[Excerpt to read]:

The standard deviation is a measure of difference from the average (technically the mean). A useful way to think of the standard deviation is to view it as the amount of difference above or below the average that is noticeable.

The typical textbook example is of men's heights in the United States, where the average is around 5' 11" and the standard deviation is about 3 inches. A man slightly taller than the average, say 6' won't stand out as tall, but a man 6' 2" is just tall enough for people to refer to him as "the tall guy." It's the same with anything else that is normally distributed in a bell-shaped curve. IQs, for example, are like this. With an average IQ of 100 and a standard deviation of 15, an IQ of 115 is right about the point at which a person starts to stand out as smart.

An interesting feature of standard deviations is how few of them there are. Over two-thirds of a population falls within one standard deviation from the average, and 95 percent within two. Only one in a thousand is either three standard deviations above or below the average.

As a result, even professional basketball players are typically no more than three standard deviations taller than the average, college players shorter. Similarly, Nobel Prize winning scientists often have IQs about three standard deviations above the average, while more ordinary tenured college professors come in at less than two.

[Direction 1]:
Copy the rows from the line containing "Image resolution: width=1200" through the line containing "(x=47, y=495)", keeping the requests, and shift every coordinate in the answers by adding 144 to it. Leave the pictures out of your copy.

[Records to process]:
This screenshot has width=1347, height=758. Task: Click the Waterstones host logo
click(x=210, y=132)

==

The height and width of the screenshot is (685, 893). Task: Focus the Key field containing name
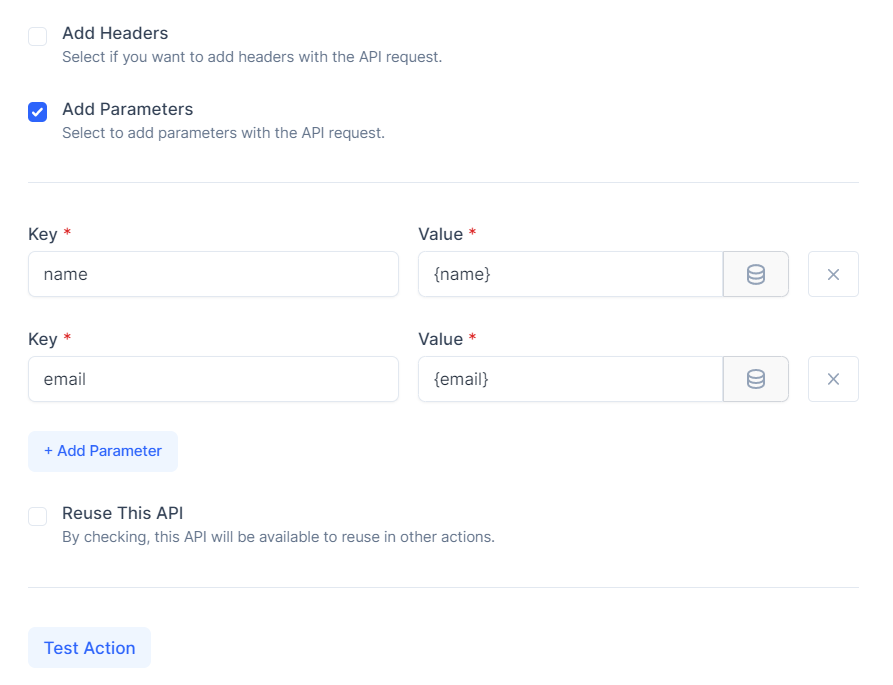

==

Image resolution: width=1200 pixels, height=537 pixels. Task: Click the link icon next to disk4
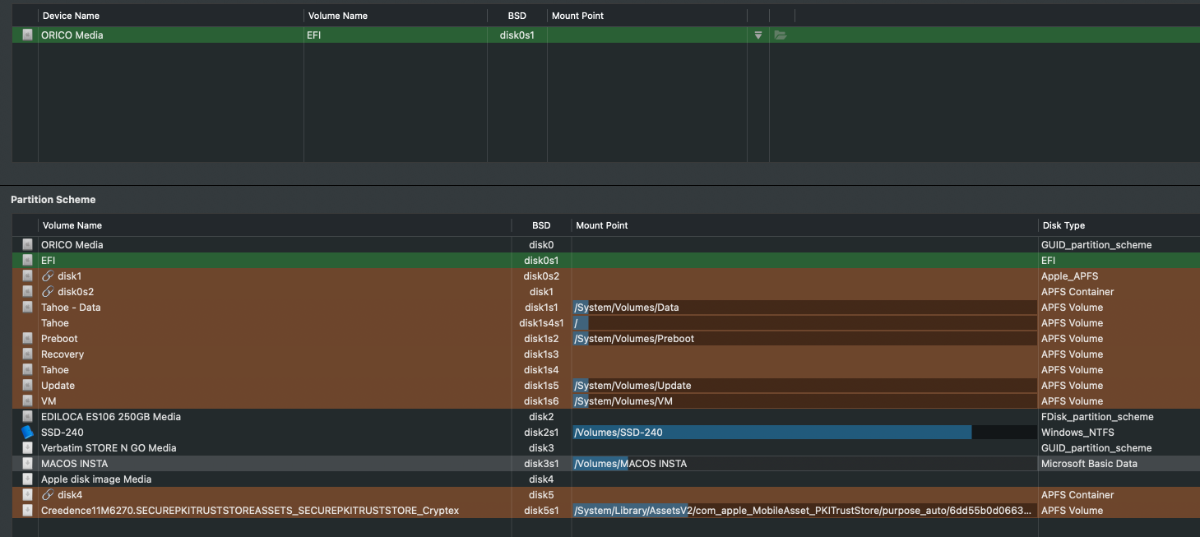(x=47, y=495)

[Direction 2]:
Answer these questions from the passage on standard deviation:
(a) What standard deviation does it give for men's heights in the United States?
(b) What percent of a population falls within two standard deviations of the average?
(c) What standard deviation does it give for IQ?

[Result 1]:
Image resolution: width=1200 pixels, height=537 pixels. Task: Click the link icon next to disk4
(x=191, y=639)

[Result 2]:
(a) About 3 inches.
(b) 95 percent.
(c) 15.